[Input for this task]
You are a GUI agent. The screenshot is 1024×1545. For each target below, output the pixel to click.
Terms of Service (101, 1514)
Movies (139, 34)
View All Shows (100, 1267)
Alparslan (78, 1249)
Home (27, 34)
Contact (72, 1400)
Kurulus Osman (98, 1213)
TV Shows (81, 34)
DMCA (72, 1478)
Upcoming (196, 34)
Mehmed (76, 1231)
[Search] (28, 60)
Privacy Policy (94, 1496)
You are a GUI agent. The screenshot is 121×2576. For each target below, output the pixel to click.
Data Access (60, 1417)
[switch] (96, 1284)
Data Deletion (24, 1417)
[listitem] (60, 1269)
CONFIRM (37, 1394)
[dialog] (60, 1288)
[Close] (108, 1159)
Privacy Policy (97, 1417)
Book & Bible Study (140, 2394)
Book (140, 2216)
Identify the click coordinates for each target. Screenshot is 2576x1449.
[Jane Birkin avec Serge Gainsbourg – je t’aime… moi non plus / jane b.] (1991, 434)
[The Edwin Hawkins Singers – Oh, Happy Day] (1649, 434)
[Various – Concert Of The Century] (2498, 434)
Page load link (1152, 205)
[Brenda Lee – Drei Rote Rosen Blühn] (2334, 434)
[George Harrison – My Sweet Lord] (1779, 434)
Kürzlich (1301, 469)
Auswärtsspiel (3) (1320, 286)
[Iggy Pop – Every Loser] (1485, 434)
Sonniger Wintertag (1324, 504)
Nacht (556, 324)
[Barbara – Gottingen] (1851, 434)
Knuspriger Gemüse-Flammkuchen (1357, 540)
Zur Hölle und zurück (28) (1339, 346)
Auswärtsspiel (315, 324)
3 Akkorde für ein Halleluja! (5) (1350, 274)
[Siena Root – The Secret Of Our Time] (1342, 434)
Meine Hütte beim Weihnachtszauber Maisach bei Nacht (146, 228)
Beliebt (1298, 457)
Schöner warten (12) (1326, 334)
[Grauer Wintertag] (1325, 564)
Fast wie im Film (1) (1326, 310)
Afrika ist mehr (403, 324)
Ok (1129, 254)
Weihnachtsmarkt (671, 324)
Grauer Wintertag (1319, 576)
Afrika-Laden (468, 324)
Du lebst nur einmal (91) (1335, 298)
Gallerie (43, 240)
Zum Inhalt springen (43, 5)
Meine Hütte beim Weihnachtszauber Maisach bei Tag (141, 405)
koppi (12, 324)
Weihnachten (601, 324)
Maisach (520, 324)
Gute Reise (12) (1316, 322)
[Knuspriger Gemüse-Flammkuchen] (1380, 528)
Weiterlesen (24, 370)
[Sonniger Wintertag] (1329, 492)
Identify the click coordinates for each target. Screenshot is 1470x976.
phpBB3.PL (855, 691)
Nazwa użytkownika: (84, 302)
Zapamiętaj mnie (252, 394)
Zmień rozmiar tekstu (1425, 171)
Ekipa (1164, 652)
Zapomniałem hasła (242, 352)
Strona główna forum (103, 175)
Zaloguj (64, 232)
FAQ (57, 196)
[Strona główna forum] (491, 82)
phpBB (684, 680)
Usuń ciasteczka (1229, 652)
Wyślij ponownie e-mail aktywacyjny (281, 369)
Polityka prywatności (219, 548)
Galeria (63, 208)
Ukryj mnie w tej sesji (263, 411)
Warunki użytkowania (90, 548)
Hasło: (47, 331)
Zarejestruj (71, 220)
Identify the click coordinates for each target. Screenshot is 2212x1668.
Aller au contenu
[/Input for this task]
=== Exercise requirements ===
From the records above, return each line where "Strona" occurs.

=== Output for this exercise ===
Strona główna forum (103, 175)
[Strona główna forum] (491, 82)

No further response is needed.